People in removal proceedings are entitled to counsel, but at no expense to the government. This means that individuals who are not lucky enough to obtain pro bono counsel or have funds to pay private counsel must go alone through removal proceedings, in a field regularly described as the most complex in American law. And the cases are serious. Many involve children. Many involve individuals who have lived here for many years and developed deep roots, or who fear persecution or death if forced to return to their countries. Immigration Judge Dana Marks Keener describes removal proceedings as “death penalty cases in a traffic court setting.”
The figures are startling. Less than 30 percent of people in removal proceedings secure counsel. But among persons in ICE detention — over 30,000 on any given day — only 14 percent have counsel. The outcomes are also startlingly disparate, even allowing for differences in individual cases. Overall, unrepresented detained persons are twice as likely as represented ones to be deported.
The Legal Orientation Program, while no substitute for individual representation, provides vital assistance to immigration detainees isolated from other sources of information. Under the program, EOIR provides about $8 million a year to the nonprofit Vera Institute for Justice.
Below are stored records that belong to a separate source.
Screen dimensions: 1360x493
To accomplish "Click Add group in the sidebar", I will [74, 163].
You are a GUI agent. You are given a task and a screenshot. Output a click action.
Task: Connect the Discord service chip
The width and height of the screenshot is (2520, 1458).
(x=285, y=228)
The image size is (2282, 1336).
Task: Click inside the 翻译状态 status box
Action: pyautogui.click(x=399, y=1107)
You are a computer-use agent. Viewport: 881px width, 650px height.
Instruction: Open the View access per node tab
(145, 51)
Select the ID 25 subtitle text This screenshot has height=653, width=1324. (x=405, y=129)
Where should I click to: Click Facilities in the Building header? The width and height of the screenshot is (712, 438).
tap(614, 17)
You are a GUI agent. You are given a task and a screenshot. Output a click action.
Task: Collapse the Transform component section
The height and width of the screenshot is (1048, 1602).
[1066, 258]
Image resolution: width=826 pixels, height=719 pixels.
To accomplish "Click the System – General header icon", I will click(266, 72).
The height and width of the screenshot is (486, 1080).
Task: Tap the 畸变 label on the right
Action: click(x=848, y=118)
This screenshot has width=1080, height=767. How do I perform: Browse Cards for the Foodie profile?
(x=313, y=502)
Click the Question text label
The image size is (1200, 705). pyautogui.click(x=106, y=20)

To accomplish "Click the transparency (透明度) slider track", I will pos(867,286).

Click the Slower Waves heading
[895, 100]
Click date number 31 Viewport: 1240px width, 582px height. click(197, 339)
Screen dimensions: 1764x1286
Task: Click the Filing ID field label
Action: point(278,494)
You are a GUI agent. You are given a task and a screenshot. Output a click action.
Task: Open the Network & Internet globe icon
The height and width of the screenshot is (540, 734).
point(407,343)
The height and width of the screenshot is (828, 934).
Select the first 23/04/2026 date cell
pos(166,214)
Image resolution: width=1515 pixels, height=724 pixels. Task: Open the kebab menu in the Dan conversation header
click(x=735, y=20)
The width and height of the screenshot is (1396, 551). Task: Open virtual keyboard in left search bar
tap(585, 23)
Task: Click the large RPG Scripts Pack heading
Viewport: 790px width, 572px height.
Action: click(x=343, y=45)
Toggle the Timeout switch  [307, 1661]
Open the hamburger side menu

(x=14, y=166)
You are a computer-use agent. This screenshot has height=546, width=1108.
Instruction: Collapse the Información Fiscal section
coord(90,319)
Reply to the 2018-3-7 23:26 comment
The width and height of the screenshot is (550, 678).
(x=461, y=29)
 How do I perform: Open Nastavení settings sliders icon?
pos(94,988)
In turn, Vera funds nonprofit organizations that go into immigration detention centers to educate individuals about the immigration court process and their rights and remedies in it. The program operates at 38 detention facilities across the country. Advocates call it a “legal lifeline” for detained immigrants.
For California, the Executive Office for Immigration Review’s decision would halt LOP programs at the privately run Otay Mesa and Adelanto detention facilities in Southern California. Together, they detain some 3,500 people at a time, with Otay Mesa planning to double its capacity. California’s recent funding for immigration legal services provides hope that some detained individuals will obtain representation. However, following California legislation curtailing immigration detention in the state, we can also expect increased transfer of California residents to detention outside California and removal without benefit of counsel or the LOP.
According to The Washington Post, EOIR will examine the LOP’s cost-effectiveness, noting that immigration judges must already inform respondents about their rights. Advocates dispute the adequacy of such warnings. Moreover, alarmingly, halting the program coincides with another development — imposing production quotas on immigration judges, to reduce the immigration court backlog of over 650,000 cases.
The two events seem mutually incompatible. Judges pressed to process cases quickly will have less time to inform pro se respondents about their rights and remedies. At the same time, the LOP has actually shortened removal proceedings. According to the EOIR’s website, “The LOP has had positive effects on the immigration court process: detained individuals make wiser, more informed, decisions and are more likely to obtain representation; nonprofit organizations reach a wider audience of people with minimal resources; and cases are more likely to be completed faster, resulting in fewer court hearings and less time spent in detention.”
In 2003, the EOIR showed commitment to fairness, responding to the lack of representation in removal proceedings by funding the LOP. Ending that program signals that the EOIR is no longer concerned about fairness. It is also an ineffective way to shorten removal proceedings. And it cannot be seen in isolation. The combination of increased immigration detention, immigration judge quotas and ending the LOP program turns removal proceedings into a deportation mill. Restoring the Legal Orientation Program would restore a measure of fairness.